**KUTIPAN TEKS:**
....
Suara.com - Aliansi Masyarakat Sipil menilai penggunaan pasal pidana UU ITE untuk menjerat I Gede Ari Astina atau Jerinx SID atas postingannya menyebut IDI sebagai “kacung WHO” karena mewajibkan dilakukannya rapid test tidak tepat. Lebih lanjut, penahanan yang dikenakan terhadapnya tidak perlu untuk dilakukan dan cenderung dipaksakan.
Direktur Eksekutif ICJR, Erasmus A. T. Napitupulu mengatakan bahwa pernyataan Jerinx terhadap penanganan Covid-19 yang kontraproduktif perlu menjadi pemicu untuk menghadirkan diskursus publik yang lebih sehat, ketimbang menggunakan jalur kriminalisasi melalui instrumen UU ITE.
....
**DATA LATIHAN:**
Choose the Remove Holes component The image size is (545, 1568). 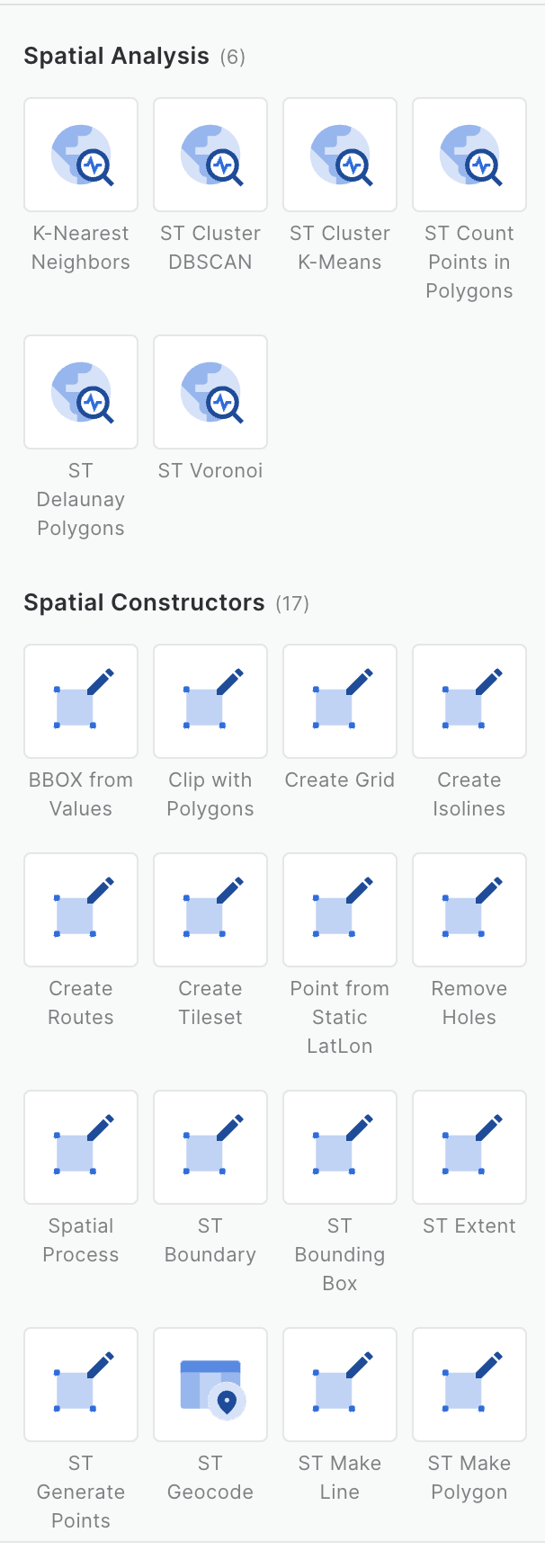[469, 910]
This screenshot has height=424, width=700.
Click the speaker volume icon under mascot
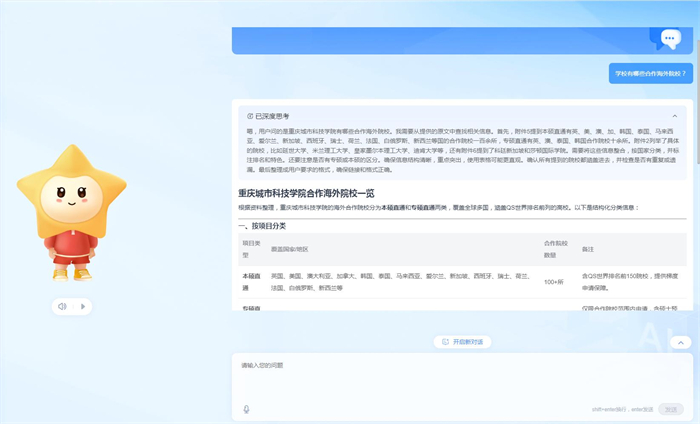click(62, 306)
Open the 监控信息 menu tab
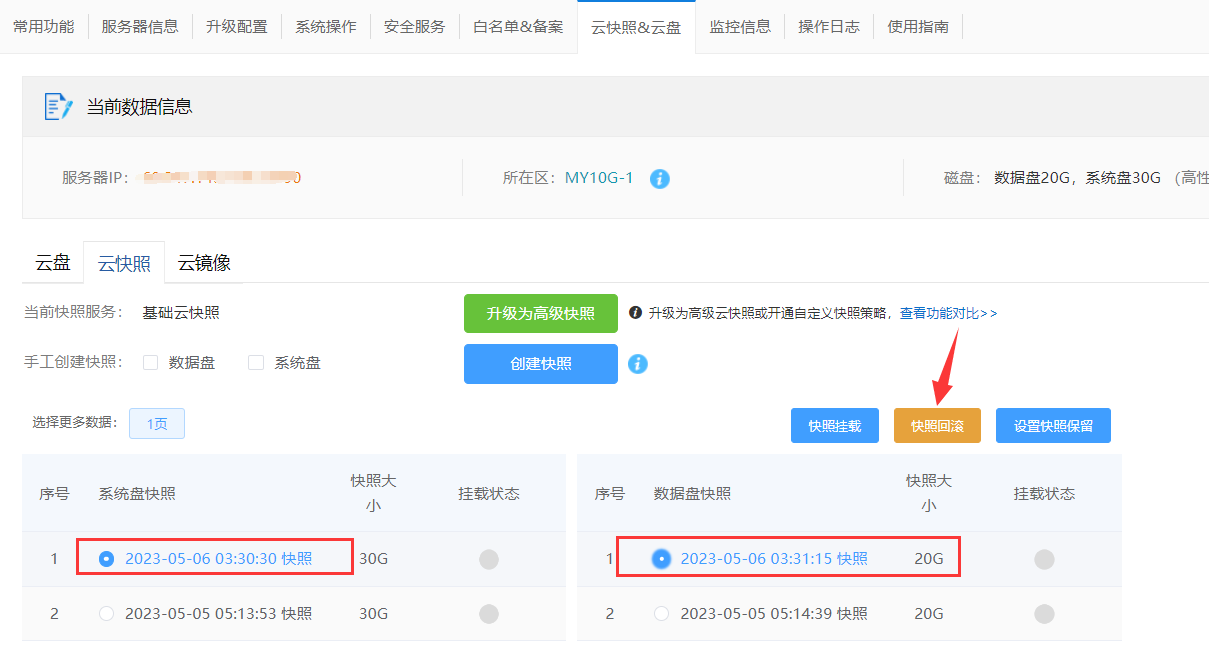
....
**TUGAS A:** Terjemahkan kalimat dari kutipan teks berikut ke dalam bahasa Inggris: "Lebih lanjut, penahanan yang dikenakan terhadapnya tidak perlu untuk dilakukan dan cenderung dipaksakan."
**TUGAS B:** Menurut kutipan teks, siapa yang menjabat sebagai Direktur Eksekutif ICJR?

**PENYELESAIAN SOAL A:** Furthermore, the detention imposed on him was unnecessary and tended to be forced.

**PENYELESAIAN SOAL B:** Erasmus A. T. Napitupulu.